Closed thomasflad closed 4 months ago

thomasflad commented 5 months ago

Speaks something against adding the @discardableResult attribute to functions like asyncFunction(for:). Sometimes we just want to ignore the result/return value

vanniktech commented 5 months ago

I'd rather prefer to have the warning, can't you do _ = asyncFunction(for:)? Which is the suggested syntax for this anyway.

rickclephas commented 5 months ago

@thomasflad do you have some examples of cases where you would discard the result? I am not sure if we are going to find a way (other than ignoring all results) that is shorter than _ =, but who knows.

thomasflad commented 5 months ago

Thanks for your comments @vanniktech @rickclephas

We have situations where we don't care about the Result of the suspend function call. Can you explain why do you think it's the suggested syntax to use _ =? We are calling asyncFunction(for:) only for the side effect and not for the result so I think it should be optional to consume the result. Wdyt?

vanniktech commented 5 months ago

Better to be explicit and state with _ = that you don't care whether someone new to the codebase not getting a warning because he didn't know that the return had to be handled.

thomasflad commented 5 months ago

This makes sense when the return has to be handled, but this is not the case in my opinion. When the suspend function is only triggering a side effect and is returning Unit, why is it mandatory to handle the result? When the suspend function is returning a value, then the developer is usually interested in this return value.

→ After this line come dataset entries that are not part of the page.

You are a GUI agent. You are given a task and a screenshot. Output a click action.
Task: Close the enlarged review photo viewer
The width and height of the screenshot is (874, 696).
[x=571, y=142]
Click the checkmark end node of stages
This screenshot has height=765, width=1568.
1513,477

vanniktech commented 5 months ago

And by adding @discardableResult you're enforcing everyone to not care.

rickclephas commented 5 months ago

I don't think we should add @discardableResult for all cases. Swift obviously thought about this and decided to show warnings and require developers to be explicit about their intentions.

We might however be able to do something about the Unit return type. That would normally be Void and wouldn't require the result to be handled in Swift.

I'll take a look and see if we can somehow make an exception for the Unit return type.